Mon, 22 Apr 2002

Coffee, pepper price plunge upsets farmers in Lampung

Oyos Saroso HN, The Jakata Post, Bandar Lampung

With prices of coffee and pepper plummeting over the last three years, farmers in Lampung have been forced to destroy their plantations.

In West Lampung, many farmers have had to diversify their crops to support themselves.

The government has carried out a coffee retention program, but it has failed to boost coffee prices, which remain at Rp 2,000 per kilogram, as compared to between Rp 15,000 and 20,000 per kg three years ago.

Indonesian coffee prices have dropped on the international market due to the flooding of number one robusta coffee from Brazil and Vietnam.

Mu'ar, a coffee grower in the village of Padang Dalom, West Lampung, has removed half or around 3,000 of his coffee plants and replaced them with corn and betel nuts.

"One kilo of coffee is only worth the same amount as rice, which is not enough as the crop maintenance cost is high," he complained, hoping to receive some soft loans.

In several villages in Liwa, coffee plantations are neglected and some local farmers have entered woodland to fell trees. The illegal timber trade is now more profitable to them, according to Mukri Friatna of Lampung's Environment Forum.

Coffee growers on Panggung island, Abung district, North Lampung, abandoned their crops in August, when the coffee price reached an all-time low of Rp 1,200 per kg.

Lampung farmers are frustrated as the coffee price slump to Rp 1,500 per kg in May has not yet recovered. Some of them, however, still retain a few coffee plants for their own consumption.

Pepper farmers have had a similar experience, with the price of pepper falling to as low as Rp 8,000 per kg.

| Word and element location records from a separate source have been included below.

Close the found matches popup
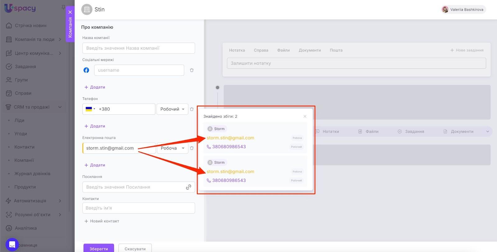 (305, 116)
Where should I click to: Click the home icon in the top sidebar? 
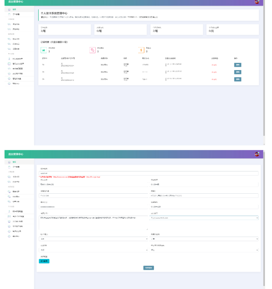point(9,9)
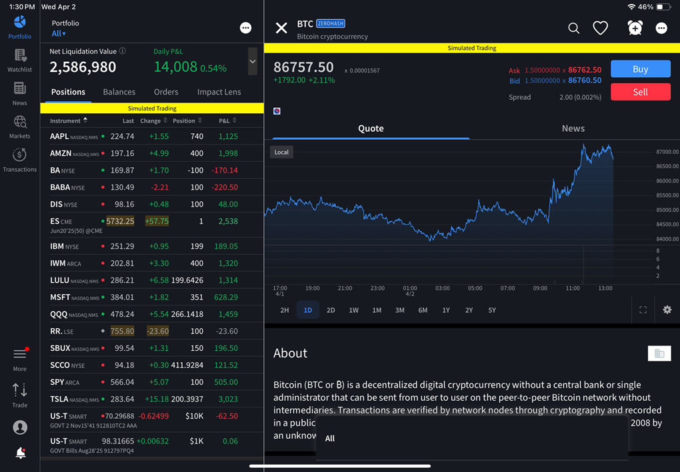Open notifications bell icon
The width and height of the screenshot is (680, 472).
coord(20,453)
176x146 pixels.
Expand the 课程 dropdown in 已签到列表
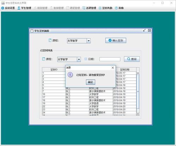pyautogui.click(x=79, y=59)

Kasturi in the village of Sumurbandung, Way Jepara, East Lampung, has cleared his two hectares of pepper plantations.

Arpani, another Way Jepara pepper grower, has replaced his pepper with cacao and other estate crops, in view of the relatively higher price of the commodity and the shorter harvest periods of the substitutes. Farmers who cannot afford to convert their plantations neglect their land.

Black pepper is Lampung's major commodity, which was sold at Rp 40,000 per kg three years ago. In 1998, the region produced 16,946 tons of black pepper, which increased to 18,122 tons the following year. In 2000, its output even reached 20,603 tons due to fertilizers and intensive care.

Coffee trading has been scarce in Lampung's coffee centers since coffee and pepper prices crashed. But some middlemen believe that farmers purposely hoard their coffee to anticipate a price surge.

"It's been hard to collect much coffee in one day over the last two months," said a coffee trader from Bukitkemuning district, North Lampung.

The coffee price plunge has also hit coffee exporters with limited stocks in Lampung. An exporter with a short-term stock admitted he lost Rp 2 billion because he was not able to store the commodity any longer as a result of his contract commitment.

"The coffee price also tends to further decline, so that it's better to give up the stock to avoid a bigger loss," the exporter asserted.

With the coffee price difference in July reaching US2$600 per ton and $460 per ton in August, exporters have lost Rp 1,600 per kg, which is coupled with losses incurred due to the rupiah's appreciation against the dollar.

According to the chairman of the Indonesian Coffee Exporters Association (AEKI) in Lampung, Nuril Hakim, only 48 of the 218 coffee exporters in the province have been active since the price crash.

"Exporters usually have large stocks, such as PT Indra Brothers and PT Aman Jaya Perdana, who have stored 25,000 tons," he said. They mostly retain coffee stocks from purchases in 1999, when the commodity was priced at Rp 9,000 per kg.

Lampung has so far become the country's largest coffee exporting region, which from October 2000 to June 2001 exported 134,000 tons. During the same period, North Sumatra only exported 33,900 tons, Central Java 7,300 tons and East Java 5,600 tons.

Coffee middlemen also suffer losses, "because we buy coffee at Rp 2,600 per kg and after an hour the price may have dropped to Rp 2,000 per kg", said Amir, a coffee trader in Liwa, West Lampung, who considered himself a lucky man in deals when he is able to recover his capital.